Para Merleau-Ponty, tudo o que se refere à nossa comunicação intersubjetiva encontra-se profundamente interrelacionado com as nossas experiências corporalizadas e afetivas. “Existe uma intencionalidade corporal (ou motora), distribuída através dos agentes em interação, uma intencionalidade que não poderia ser realizada sem a ocorrência efetiva da interação. O significado, a intencionalidade da ação individual reside na interação. Ou seja, nos casos de interação as intenções de alguém não se formam unicamente no seu corpo individual, como resultado de um processo subjetivo isolado, mas dependem de uma maneira dinâmica, das solicitações e respostas dos outros. A intercorporalidade envolve influência mútua de esquemas corporais, uma resposta dinâmica e enactiva (enactive) à ação de outrem, tomando esta ação com uma oportunidade para ações e interações subsequentes.”(9)

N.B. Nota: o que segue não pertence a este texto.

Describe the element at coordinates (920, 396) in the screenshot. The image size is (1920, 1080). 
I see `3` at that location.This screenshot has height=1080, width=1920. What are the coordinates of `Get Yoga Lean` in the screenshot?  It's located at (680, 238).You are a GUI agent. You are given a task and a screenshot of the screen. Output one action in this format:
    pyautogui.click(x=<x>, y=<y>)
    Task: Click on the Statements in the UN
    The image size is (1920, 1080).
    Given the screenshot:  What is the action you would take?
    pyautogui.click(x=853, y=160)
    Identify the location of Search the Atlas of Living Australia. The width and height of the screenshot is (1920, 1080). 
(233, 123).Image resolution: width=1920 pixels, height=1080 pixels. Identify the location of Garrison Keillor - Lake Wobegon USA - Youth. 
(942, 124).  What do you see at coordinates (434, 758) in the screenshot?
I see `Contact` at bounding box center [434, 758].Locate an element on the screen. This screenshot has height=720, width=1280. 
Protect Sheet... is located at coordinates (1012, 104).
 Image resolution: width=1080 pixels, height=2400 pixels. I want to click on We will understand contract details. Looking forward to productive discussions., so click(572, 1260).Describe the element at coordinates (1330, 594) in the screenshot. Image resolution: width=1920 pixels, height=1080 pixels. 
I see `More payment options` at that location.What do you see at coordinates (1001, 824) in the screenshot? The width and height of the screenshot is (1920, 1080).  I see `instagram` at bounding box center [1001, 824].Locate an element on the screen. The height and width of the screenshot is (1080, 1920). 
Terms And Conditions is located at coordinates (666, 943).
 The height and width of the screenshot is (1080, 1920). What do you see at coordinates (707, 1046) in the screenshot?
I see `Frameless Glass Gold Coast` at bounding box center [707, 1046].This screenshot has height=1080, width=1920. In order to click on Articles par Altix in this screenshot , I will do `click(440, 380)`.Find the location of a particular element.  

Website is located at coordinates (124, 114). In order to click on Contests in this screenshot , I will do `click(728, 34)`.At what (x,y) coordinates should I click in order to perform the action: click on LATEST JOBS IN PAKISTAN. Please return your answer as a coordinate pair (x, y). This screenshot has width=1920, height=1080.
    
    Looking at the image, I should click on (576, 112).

Afinal, “aprendemos sobre o mundo e aprendemos como nos envolver com as coisas por intermédio da interação e ação conjunta, intercorporal com os outros. Aprendemos o que é importante, o que é relevante, o que é aceitável, etc., justamente a partir destas interações”(10). No fundo, na presença uns dos outros, experimentamos uma ressonância continuada entre as expressões e os comportamentos dos que nos rodeiam e a nossa própria capacidade expressiva. E o conhecimento do corpo não está em oposição ao intelectual, mas sim ambos se encaixam um no outro e se sustentam mutuamente.

Quando num determinado meio ambiente pretendemos dirigir-nos para, ou afastar-nos de pessoas ou objetos, não temos primeiro a respetiva perceção e só depois reagimos. A perceção e o movimento formam um sistema que age como um todo e, nesse momento, qualquer experiência (visual, táctil, etc.) nunca decorre em separado mas sim de modo integral, reagindo em função daquilo com que nos deparamos (uma determinada situação ou pessoa) e através do corpo todo (do ser global).


1 - Umbelino, Filosofia do corpo e inventário da dor, (II), 301.
2 - Umbelino, Filosofia do corpo e inventário da dor, (II), 303.
3 - Veja-se este exemplo: ao pretendermos utilizar uma cadeira, o corpo ensina-nos como utilizá-la e, se não existisse corpo, não existiria cadeira separada do corpo, como também não existiria o movimento de nos levantarmos da cadeira, comer sentado numa cadeira, etc. Existe um saber utilizar aquela cadeira que nos é dado pelo corpo. Tudo isto a ilustrar uma familiaridade antiga entre corpo anónimo e cadeira e a expressar a relação fundamental entre o corpo e o espaço.
4 - Para Merleau-Ponty, “quando o meu olhar se cruza com o olhar do outro, eu registo essa existência estranha através de uma espécie de reflexão.” (Phénoménologie, 409).
5 - Umbelino, Filosofia do corpo e inventário da dor, (II), 307.
6 - Umbelino, Filosofia do corpo e inventário da dor, (II), 309.
7 - Umbelino, Filosofia do corpo e inventário da dor, (II), 302.
8 - Gallagher, Fenomenologia da intersubjetividade, 570.
9 - Gallagher, Fenomenologia da intersubjetividade, 574.
10 - Gallagher, Fenomenologia da intersubjetividade, 576.